I cannot be everything to everyone.

Tomorrow’s a new day.

No more wasted time.

This is yeah write’s nomo day 29.

 

Rest. Who Knew?

Yesterday, my son went to spend the night at his grandparents’ house. I had planned to binge watch TV and eat all the things. Great plan, right?

It totally was a great plan. I have barely worked or thought about working since Wednesday. I have thought a lot about the way my life has been going and what I can do to fix that. I think the most important part though was getting some time to sit mindlessly without serving anyone, doing anything that needed to be done, or passing out the second my ass hit the couch.

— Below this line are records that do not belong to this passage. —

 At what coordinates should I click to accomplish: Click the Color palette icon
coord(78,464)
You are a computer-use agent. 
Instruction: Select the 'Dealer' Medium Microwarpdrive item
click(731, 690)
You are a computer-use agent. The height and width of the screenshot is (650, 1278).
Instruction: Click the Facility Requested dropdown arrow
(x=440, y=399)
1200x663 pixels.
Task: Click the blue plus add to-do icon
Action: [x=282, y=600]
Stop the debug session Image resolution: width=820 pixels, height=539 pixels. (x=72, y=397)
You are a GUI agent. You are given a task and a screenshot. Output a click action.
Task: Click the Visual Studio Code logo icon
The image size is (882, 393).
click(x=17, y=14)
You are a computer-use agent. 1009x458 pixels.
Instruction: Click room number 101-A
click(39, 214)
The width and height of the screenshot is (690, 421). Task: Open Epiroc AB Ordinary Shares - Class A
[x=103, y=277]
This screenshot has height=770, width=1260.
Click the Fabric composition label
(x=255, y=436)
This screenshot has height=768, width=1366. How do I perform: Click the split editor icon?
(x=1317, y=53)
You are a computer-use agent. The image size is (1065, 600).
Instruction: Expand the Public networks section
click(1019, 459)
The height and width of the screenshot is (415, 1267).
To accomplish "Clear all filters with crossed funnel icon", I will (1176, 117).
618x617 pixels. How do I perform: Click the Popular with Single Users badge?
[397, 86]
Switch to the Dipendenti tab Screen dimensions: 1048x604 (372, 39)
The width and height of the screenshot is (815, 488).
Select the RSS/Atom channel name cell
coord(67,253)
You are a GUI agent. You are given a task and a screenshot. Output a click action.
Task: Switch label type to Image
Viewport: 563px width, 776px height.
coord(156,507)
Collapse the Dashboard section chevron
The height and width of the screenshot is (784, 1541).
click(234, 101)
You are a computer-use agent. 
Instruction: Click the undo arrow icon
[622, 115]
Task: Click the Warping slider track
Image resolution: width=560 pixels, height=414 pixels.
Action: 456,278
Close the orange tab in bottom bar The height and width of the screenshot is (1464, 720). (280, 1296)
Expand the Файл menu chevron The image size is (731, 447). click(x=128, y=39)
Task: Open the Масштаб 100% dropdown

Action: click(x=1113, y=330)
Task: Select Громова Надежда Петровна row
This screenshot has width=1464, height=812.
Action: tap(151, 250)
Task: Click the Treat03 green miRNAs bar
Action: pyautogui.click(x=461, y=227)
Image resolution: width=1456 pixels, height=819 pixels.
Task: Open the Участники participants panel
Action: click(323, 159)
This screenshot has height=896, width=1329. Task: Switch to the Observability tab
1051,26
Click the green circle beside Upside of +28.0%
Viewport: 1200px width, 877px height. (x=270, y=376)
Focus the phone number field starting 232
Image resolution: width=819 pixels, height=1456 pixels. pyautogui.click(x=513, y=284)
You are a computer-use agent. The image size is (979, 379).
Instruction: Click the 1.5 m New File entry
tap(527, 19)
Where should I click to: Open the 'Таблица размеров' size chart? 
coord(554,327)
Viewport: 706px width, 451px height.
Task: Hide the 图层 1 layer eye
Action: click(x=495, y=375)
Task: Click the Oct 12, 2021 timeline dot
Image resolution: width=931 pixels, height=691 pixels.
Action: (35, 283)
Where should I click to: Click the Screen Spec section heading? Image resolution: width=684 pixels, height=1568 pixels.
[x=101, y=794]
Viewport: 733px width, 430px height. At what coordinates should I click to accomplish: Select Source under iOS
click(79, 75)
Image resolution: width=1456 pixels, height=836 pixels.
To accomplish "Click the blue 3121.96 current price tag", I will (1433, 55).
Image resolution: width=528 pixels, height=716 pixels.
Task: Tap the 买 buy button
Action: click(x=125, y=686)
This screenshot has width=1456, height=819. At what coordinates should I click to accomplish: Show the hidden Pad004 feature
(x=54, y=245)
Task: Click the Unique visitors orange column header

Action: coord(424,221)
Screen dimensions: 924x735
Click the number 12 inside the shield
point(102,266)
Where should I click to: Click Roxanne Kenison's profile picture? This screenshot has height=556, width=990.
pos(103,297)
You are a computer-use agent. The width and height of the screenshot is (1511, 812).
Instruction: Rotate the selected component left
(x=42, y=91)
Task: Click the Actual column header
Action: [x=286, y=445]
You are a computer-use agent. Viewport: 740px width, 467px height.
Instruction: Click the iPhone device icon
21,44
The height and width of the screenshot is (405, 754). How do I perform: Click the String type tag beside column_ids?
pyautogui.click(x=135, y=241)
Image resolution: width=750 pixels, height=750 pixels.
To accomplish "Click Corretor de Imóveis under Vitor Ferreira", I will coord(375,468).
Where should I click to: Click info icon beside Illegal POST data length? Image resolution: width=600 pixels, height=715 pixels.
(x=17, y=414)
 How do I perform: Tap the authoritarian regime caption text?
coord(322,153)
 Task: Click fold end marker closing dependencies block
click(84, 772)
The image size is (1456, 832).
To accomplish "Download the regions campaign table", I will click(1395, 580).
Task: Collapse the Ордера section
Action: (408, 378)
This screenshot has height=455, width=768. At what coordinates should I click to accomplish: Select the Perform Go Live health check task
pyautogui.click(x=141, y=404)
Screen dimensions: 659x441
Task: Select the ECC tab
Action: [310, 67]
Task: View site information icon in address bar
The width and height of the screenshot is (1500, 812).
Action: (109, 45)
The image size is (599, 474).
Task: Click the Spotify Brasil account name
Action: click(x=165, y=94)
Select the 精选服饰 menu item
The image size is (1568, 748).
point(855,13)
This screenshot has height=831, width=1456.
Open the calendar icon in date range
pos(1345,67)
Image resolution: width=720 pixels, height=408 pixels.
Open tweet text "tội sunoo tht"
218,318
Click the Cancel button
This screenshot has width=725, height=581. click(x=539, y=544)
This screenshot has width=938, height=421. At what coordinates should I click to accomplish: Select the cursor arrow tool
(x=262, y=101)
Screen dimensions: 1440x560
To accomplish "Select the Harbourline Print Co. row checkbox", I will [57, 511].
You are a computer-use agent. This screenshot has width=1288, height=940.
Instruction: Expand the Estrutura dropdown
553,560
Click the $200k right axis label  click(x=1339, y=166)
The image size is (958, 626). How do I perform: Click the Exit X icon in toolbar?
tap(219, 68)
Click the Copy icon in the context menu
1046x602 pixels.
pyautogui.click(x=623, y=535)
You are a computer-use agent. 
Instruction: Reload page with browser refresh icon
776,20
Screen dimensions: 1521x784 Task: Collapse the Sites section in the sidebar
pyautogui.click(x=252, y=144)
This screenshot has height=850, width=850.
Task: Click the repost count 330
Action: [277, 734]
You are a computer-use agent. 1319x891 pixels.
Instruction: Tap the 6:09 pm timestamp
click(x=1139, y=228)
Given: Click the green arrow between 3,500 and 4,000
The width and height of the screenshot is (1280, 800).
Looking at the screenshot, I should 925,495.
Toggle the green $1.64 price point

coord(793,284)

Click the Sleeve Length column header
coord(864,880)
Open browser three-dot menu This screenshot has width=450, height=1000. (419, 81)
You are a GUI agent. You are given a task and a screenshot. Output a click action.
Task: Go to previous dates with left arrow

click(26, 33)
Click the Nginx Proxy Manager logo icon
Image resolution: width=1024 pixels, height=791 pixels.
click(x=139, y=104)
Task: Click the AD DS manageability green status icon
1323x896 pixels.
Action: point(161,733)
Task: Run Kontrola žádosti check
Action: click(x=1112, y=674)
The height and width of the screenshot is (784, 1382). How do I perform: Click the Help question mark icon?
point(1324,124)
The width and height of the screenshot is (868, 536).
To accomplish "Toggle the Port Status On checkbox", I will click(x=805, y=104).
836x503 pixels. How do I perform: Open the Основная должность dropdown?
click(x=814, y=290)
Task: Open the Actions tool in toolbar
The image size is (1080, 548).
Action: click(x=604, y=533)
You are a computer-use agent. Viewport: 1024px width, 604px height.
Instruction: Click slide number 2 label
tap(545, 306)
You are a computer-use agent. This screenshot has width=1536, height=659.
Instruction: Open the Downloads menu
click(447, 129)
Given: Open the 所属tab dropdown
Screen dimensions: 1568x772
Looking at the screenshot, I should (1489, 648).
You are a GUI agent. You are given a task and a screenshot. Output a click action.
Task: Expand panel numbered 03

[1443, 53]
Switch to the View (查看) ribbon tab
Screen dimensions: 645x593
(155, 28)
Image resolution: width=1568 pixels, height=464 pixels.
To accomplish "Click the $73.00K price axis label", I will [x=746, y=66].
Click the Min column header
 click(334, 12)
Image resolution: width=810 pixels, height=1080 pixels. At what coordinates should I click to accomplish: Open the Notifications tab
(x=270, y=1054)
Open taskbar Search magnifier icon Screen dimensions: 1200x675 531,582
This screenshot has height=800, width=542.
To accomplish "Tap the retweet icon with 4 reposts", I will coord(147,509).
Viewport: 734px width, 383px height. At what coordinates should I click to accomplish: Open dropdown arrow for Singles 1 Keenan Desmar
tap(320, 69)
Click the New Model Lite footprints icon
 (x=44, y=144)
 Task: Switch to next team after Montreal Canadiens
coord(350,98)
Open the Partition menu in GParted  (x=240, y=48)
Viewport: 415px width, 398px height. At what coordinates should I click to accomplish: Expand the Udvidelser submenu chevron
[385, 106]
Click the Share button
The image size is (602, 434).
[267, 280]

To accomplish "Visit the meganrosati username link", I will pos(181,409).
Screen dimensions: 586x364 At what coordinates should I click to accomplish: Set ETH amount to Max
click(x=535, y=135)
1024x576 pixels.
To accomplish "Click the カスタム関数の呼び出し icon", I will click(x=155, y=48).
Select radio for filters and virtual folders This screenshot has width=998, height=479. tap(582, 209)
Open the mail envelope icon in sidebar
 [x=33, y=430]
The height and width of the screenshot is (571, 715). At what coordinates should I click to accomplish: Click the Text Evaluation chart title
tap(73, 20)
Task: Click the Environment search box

I also slept until 7:30 this morning. Seven. Thirty.

Things look much better today than they did last week.

Rest. Who knew?

This is yeah write’s nomo day 28. It’s also my submission to the weekend moonshine grid at yeah write.

So Close to the Finish Line.

The thing is, the schedule I keep and the amount of things I have to do really don’t make for an easy time of writing.

I got up this morning at 2:30. I could have found the time to write today, obviously, but the energy wasn’t there. Maybe tonight I’ll gt some sleep and then I’ll just be too busy.

My lifestyle is going to be the death of me.

This is yeah write’s nomo day 27. Thank goodness, because I only have 3 more posts to write before I can give up this silly charade.

Thankful.

I am thankful for so many things. I’m not going to list them.

Some things I’m not quite thankful for, but maybe someday I’ll be thankful for the lessons they’ll teach me. Not yet though.

I don’t need to say publicly how thankful I am, for which things I am thankful, or adhere to some schedule to prove I’m thankful enough. I don’t have to be constantly thankful; I can say that sometimes some things suck. That doesn’t negate thankfulness for other things.

In a season where we’re bombarded with messages to count our blessings and insinuations that we aren’t grateful enough if we aren’t gushing our thanks and praise upon the universe, I say to just be you. You’re thankful for what you want to be thankful for. You don’t have to be thankful for everything or all the time and I respect that.

No one has to wear their gratitude like a sandwich board and parade it around for the world’s approval.

Happy Thanksgiving.

This is yeah write’s nomo Day 26.

Thanksgiving Eve.

I have a ton of work to do by tomorrow morning (and a ton more this weekend) but I’m off from my day job until Monday and I’m quite pleased about that.

This is the first year in over a decade that I’m not hosting Thanksgiving. I’ve been threatening for years to stop cooking and this year we got an invite to celebrate with a friend’s family. While I used to love to cook, the pressure to put together an elaborate meal (one my kid won’t even eat, btw) with never enough time to prep is just too much. It was never even that many of us but it was too much. I work a day job plus freelance plus family and it is JUST. TOO. MUCH.

So today I got out of work early, took my kid and his busted face to the doctor (his face is rapidly becoming less busted), then came home and worked. I had dessert for dinner and now I’m going to bed at 9. Tomorrow, I’ll wake up and work and then not cook and it will be glorious. I haven’t been this relaxed on a Thanksgiving Eve in, well, over a decade.